Financially, in terms of constructions costs, your buildable cost rises materially in/around the high 30's up to 40'ish.......that's where things to tend to go south.
The exact number varies on things like setbacks, capacity per elevator and a host of other factors in terms of how much buildable area gets eaten up as a building goes higher, and much you lose to ever thicker columns/supports.
That said, those same differences exist at lower heights to lesser degrees based on many similar factors.

The operating cost/energy usage varies widely depending on cladding type and local climate.

In general, I agree with you on the need for intensification at lower heights along arterials, but I would then add; we need additional arterials, completing at least a 1km grid, both N-S and E-W throughout the City.
Then we have additional corridors that support pedestrians, cyclists and transit as well, obviously, as intensification.

What remains SFH after that is not immaterial but would be far less significant.
 
Last edited:
Why would developers build taller structures, if shorter ones were cheaper and thus more profitable?

Well.....

First we need to make a distinction between margin/ROI vs total gross profit.

If afforded the choice to invest 1M and get a 10% return ($100,000)

Or 100M and a 1% return (1M in profit), which would you take?

That's an important part of the equation..............but far less than a total answer.

****

Land is the largest, fixed cost on a project. Toronto land prices are nuts. Beyond our economic fundamentals that contribute to same, many properties trade at exorbitant prices on the premise they will support
50 storey buildings.

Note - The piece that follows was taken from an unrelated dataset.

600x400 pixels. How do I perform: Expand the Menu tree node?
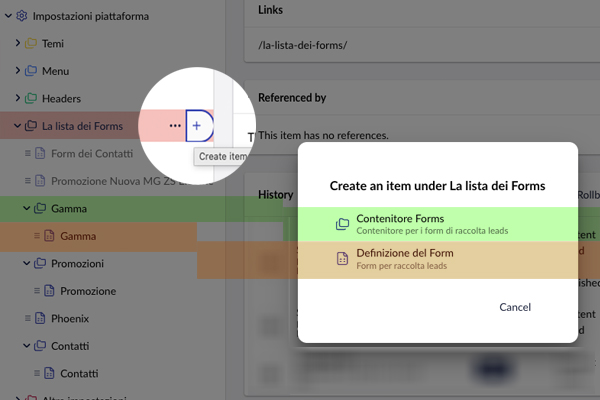[x=18, y=70]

Once you pay a price for land that requires you to sell 44 floors of units just to break even; you're not going to propose a 12-storey tower.

Had there been a clear understanding that parcel x would never see a building over 12-storeys, no developer would have paid the price that suggested a build 4x the size.
So that, land value, plays a huge role.

So does the fact that the planning process in Toronto, more often that not, is almost as costly in fees, and in $ time (interest and other overhead on the land you purchased) for a 12-storey build as for a 50-storey.

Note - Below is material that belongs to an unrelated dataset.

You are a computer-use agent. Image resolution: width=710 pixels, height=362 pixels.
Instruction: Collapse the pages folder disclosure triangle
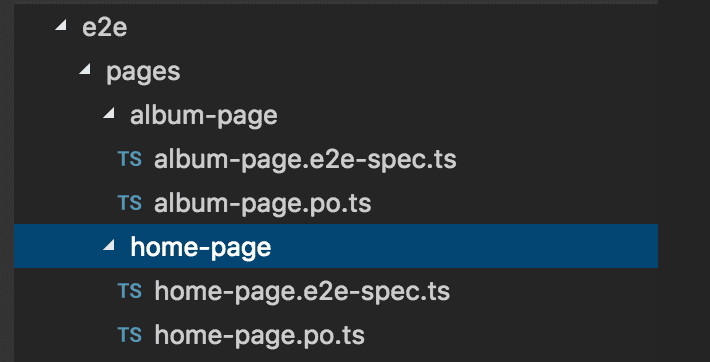click(x=85, y=70)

Put another way, if you made 12-storey zoning as-of-right on a parcel, so that no Official Plan or Zoning Amendment were required, allowing a project far lower fees (no S.37 either), and a much faster time to market; I think you would see
a lot more developers pursuing just that.

It would not only be a higher ROI on average, it would also be lower-risk.

But we have developed a system, in terms of planning and regulation that rewards the highest risk, maximum height play disproportionately vs the more contextual or incremental build.

****

A gross over simplification, but I think, reasonably accurate all the same.